GIVEN REQUEST:
Starting at the line of the data below that contains "Where should I click to: Click" and stopping after the line that contains "pyautogui.click(x=537, y=457)", rewrite those lines as a numbered list with blank lines omitted. Leave the pictures out of your answer.

EXTRACTED RECORDS:
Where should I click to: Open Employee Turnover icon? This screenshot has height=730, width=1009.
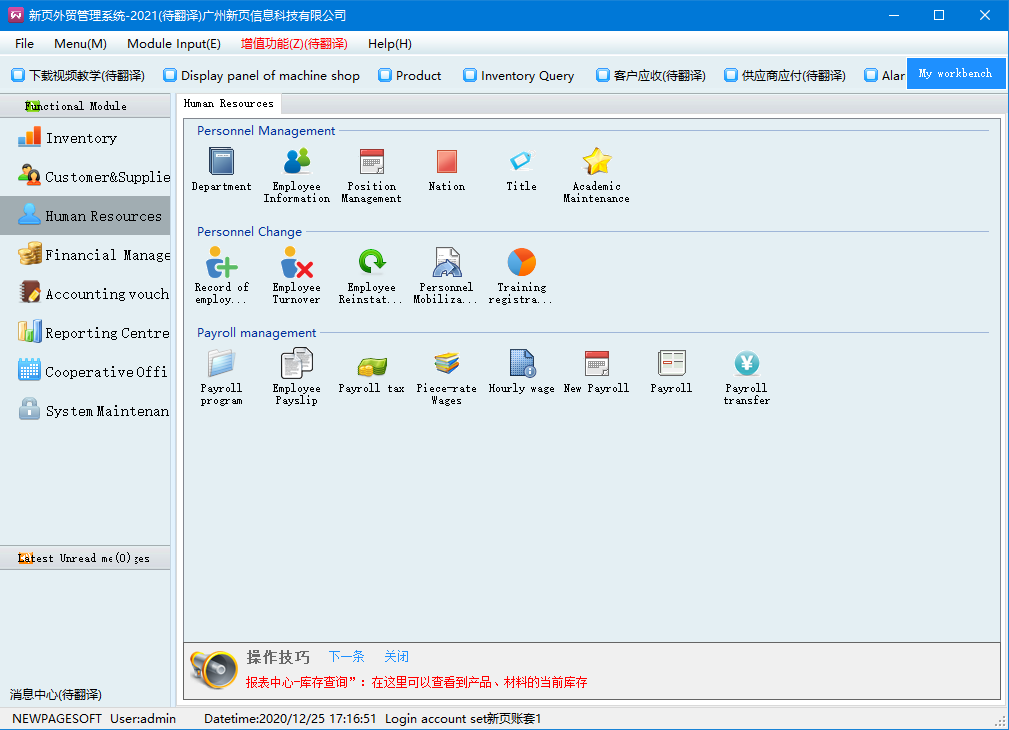(297, 263)
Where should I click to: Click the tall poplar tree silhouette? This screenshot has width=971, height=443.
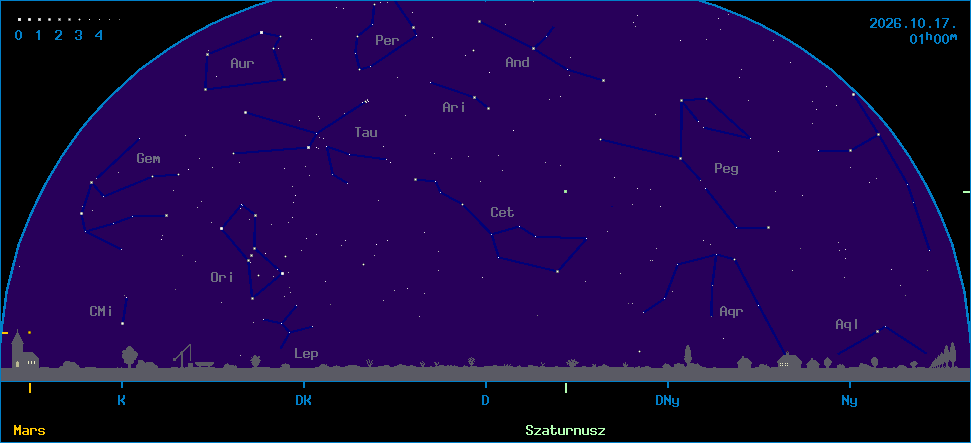[687, 356]
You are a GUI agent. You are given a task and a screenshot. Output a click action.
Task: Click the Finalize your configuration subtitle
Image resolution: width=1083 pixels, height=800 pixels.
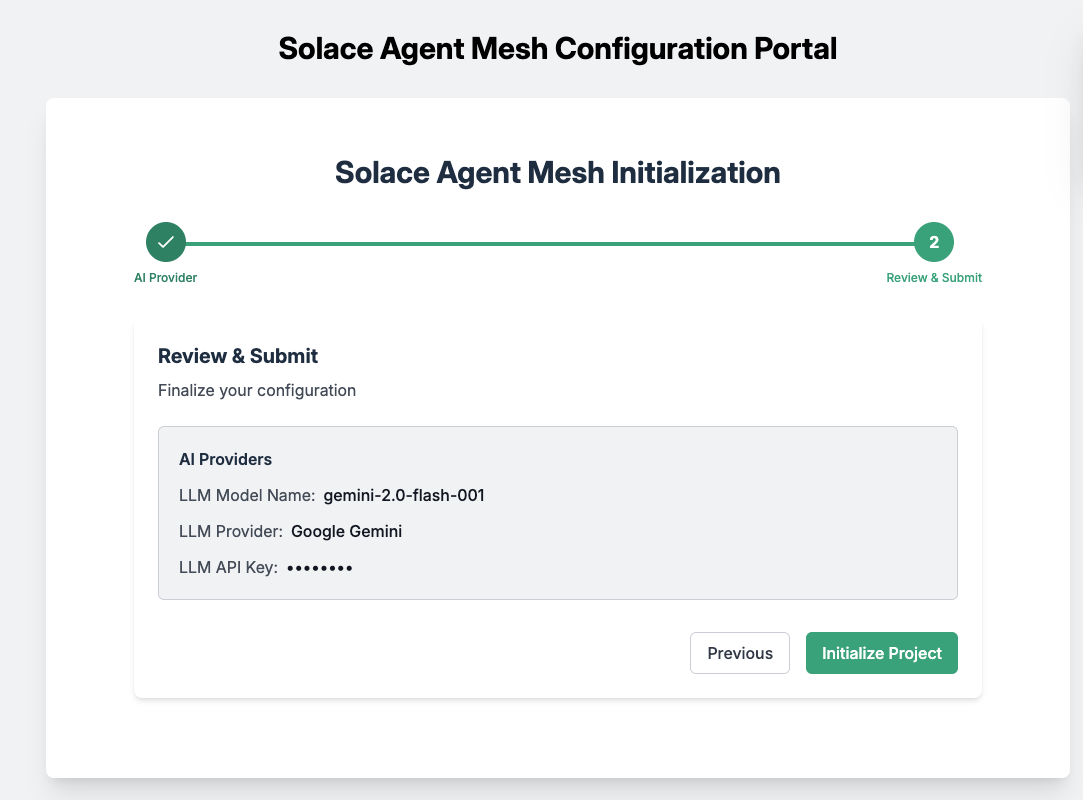(257, 390)
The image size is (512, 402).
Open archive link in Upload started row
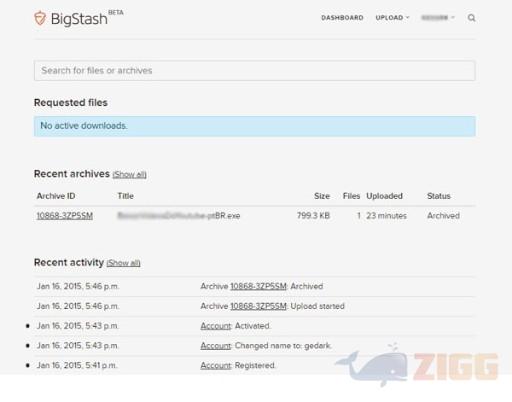point(258,306)
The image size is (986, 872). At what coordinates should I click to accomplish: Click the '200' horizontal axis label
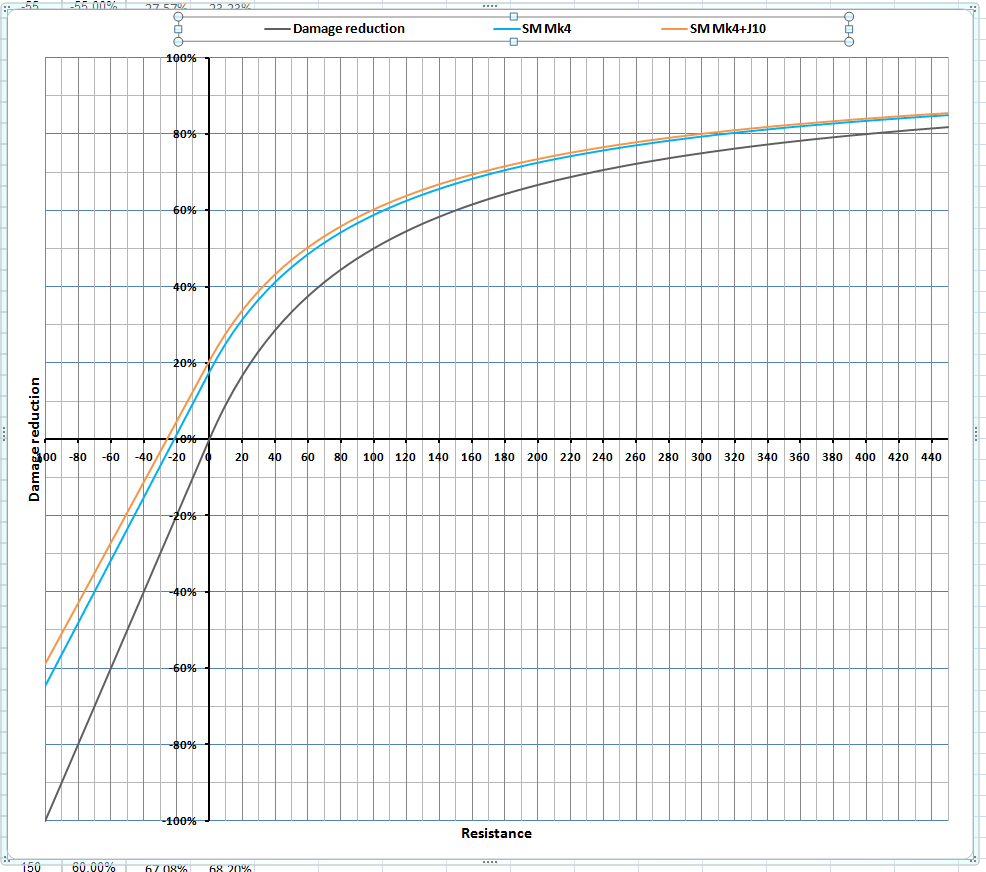pyautogui.click(x=537, y=457)
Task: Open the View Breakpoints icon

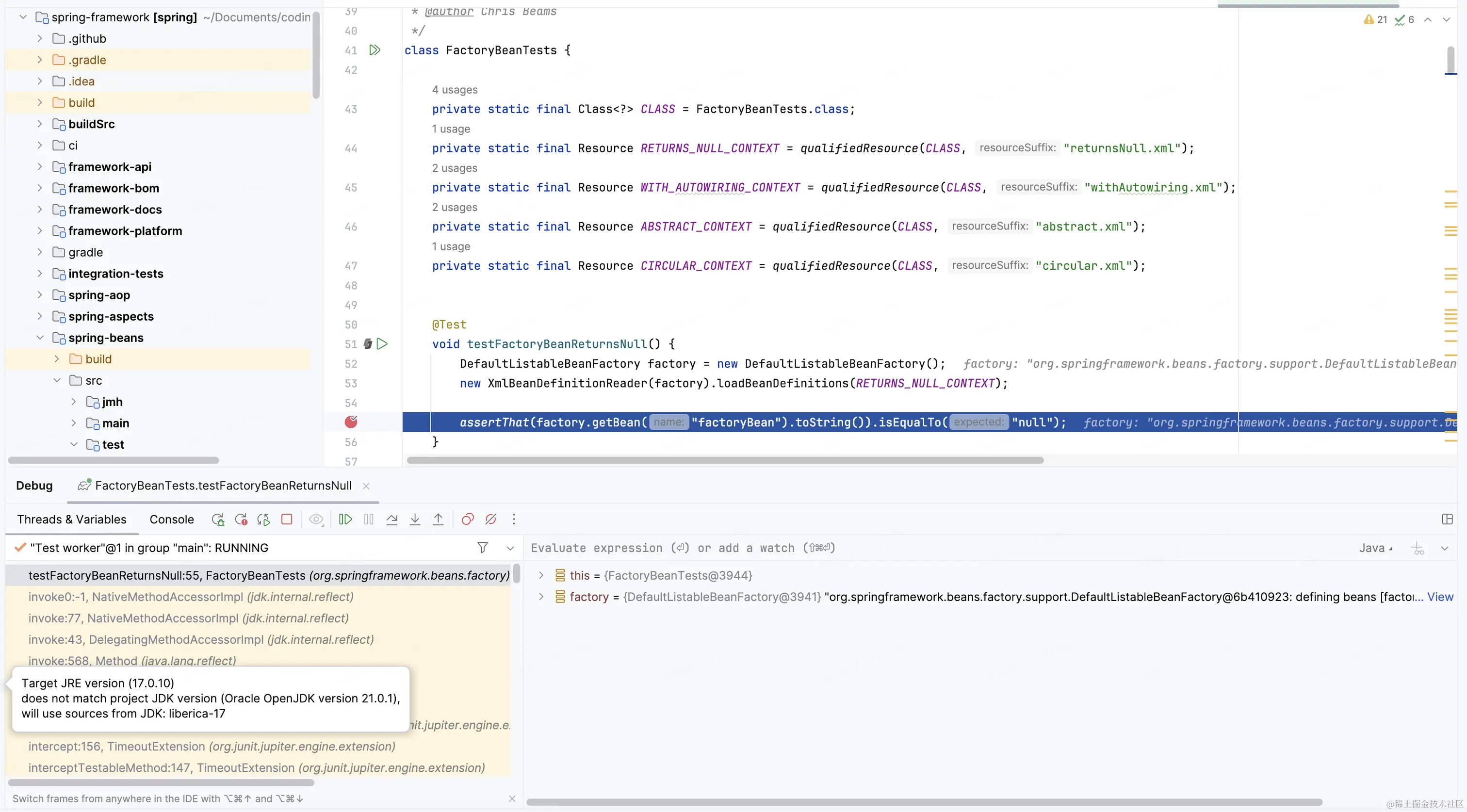Action: pyautogui.click(x=468, y=520)
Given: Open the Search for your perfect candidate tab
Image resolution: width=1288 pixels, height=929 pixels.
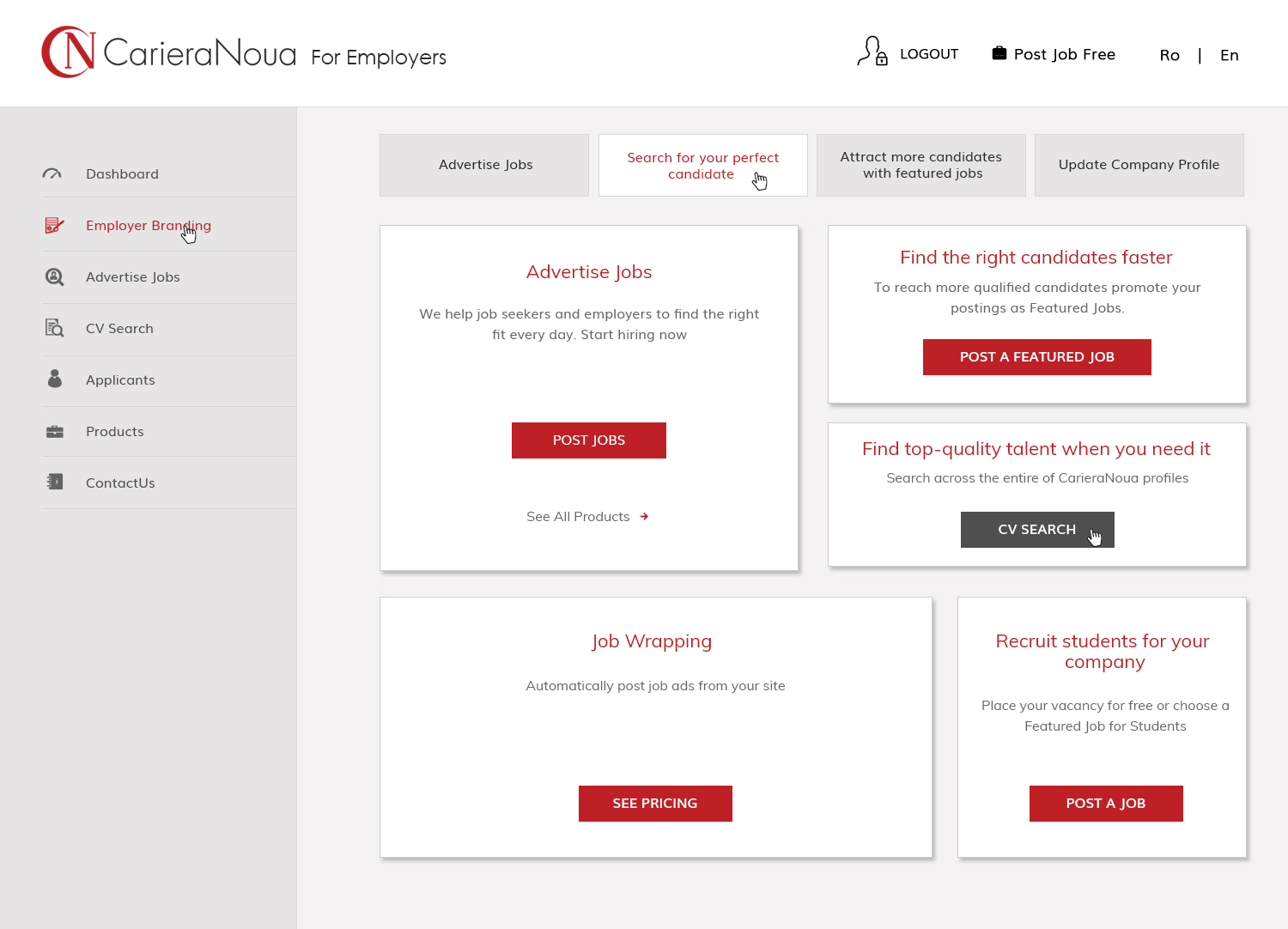Looking at the screenshot, I should [x=702, y=165].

ANSWER TO THE EXERCISE:
1. Where should I click to: Click the tall poplar tree silhouette? This screenshot has width=971, height=443.
2. [687, 356]
3. You are a GUI agent. You are given a task and a screenshot. Output a click action.
4. Task: Click the Finalize your configuration subtitle
5. Image resolution: width=1083 pixels, height=800 pixels.
6. (257, 390)
7. The image size is (512, 402).
8. Open archive link in Upload started row
9. point(258,306)
10. The image size is (986, 872). At what coordinates should I click to accomplish: Click the '200' horizontal axis label
11. pyautogui.click(x=537, y=457)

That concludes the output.